### Task to complete
Look through the records below for the line with "Image resolution: width=1093". Return that line and each one after it up to and including the line with "The height and width of the screenshot is (654, 1000).", exactly.

### Source information
+++++
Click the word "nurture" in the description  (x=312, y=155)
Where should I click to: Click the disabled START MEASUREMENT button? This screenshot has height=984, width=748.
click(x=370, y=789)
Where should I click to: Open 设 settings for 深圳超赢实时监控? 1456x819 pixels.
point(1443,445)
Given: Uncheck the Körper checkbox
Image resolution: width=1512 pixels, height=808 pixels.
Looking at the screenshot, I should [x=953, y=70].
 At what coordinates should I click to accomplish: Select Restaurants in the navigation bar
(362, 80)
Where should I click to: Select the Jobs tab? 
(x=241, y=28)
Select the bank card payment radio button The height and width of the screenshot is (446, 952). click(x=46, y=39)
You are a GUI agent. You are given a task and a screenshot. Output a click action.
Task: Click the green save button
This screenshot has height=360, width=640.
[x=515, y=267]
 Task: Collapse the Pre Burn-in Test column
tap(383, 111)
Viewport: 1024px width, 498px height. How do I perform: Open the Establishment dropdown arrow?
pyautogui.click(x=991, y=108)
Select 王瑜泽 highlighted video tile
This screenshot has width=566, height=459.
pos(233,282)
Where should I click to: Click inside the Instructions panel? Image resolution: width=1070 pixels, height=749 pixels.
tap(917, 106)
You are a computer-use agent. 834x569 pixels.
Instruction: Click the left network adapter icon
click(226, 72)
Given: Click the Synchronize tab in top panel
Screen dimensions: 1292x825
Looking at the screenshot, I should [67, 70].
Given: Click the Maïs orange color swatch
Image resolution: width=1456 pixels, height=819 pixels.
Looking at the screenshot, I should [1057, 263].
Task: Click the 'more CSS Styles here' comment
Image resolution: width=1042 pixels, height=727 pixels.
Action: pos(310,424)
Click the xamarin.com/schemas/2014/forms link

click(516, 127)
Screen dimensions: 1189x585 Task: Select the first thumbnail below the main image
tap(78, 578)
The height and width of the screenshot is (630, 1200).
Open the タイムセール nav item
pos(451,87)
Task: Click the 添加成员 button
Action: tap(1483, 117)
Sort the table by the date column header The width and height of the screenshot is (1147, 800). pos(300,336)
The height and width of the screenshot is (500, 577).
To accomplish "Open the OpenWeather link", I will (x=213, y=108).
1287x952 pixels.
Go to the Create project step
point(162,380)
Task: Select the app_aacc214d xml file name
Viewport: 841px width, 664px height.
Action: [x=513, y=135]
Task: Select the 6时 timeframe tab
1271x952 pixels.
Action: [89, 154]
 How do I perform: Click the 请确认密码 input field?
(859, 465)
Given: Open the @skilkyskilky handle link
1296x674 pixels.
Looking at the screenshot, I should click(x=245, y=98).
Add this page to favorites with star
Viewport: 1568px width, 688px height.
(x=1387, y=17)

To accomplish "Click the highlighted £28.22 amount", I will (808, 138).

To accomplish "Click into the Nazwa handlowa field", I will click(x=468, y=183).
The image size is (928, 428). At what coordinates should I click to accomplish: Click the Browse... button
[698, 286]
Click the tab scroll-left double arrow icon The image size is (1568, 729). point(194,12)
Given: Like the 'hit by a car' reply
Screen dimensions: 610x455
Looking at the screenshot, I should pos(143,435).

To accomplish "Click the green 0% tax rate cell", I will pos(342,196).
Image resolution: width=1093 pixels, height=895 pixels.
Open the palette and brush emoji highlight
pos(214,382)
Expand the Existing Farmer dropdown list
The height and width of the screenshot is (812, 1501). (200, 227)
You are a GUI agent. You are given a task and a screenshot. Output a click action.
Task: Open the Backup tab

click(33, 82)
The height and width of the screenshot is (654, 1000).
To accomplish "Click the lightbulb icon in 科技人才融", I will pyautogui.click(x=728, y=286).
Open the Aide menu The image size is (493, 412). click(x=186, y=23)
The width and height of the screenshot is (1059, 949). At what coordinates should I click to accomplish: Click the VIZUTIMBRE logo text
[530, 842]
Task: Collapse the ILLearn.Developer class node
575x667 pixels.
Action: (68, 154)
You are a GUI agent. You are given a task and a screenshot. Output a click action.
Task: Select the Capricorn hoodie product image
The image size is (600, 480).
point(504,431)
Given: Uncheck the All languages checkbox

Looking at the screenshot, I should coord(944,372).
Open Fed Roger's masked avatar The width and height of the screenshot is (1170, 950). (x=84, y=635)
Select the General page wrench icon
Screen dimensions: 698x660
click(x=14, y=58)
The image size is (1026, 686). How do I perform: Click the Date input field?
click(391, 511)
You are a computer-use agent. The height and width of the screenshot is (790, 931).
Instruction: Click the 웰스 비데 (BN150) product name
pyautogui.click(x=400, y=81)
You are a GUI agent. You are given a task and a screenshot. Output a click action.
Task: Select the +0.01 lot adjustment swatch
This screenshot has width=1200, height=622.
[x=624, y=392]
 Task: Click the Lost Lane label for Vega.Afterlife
+++++
### Response below
Image resolution: width=1093 pixels, height=895 pixels.
Open the palette and brush emoji highlight
pos(214,382)
Expand the Existing Farmer dropdown list
The height and width of the screenshot is (812, 1501). (200, 227)
You are a GUI agent. You are given a task and a screenshot. Output a click action.
Task: Open the Backup tab

click(33, 82)
The height and width of the screenshot is (654, 1000).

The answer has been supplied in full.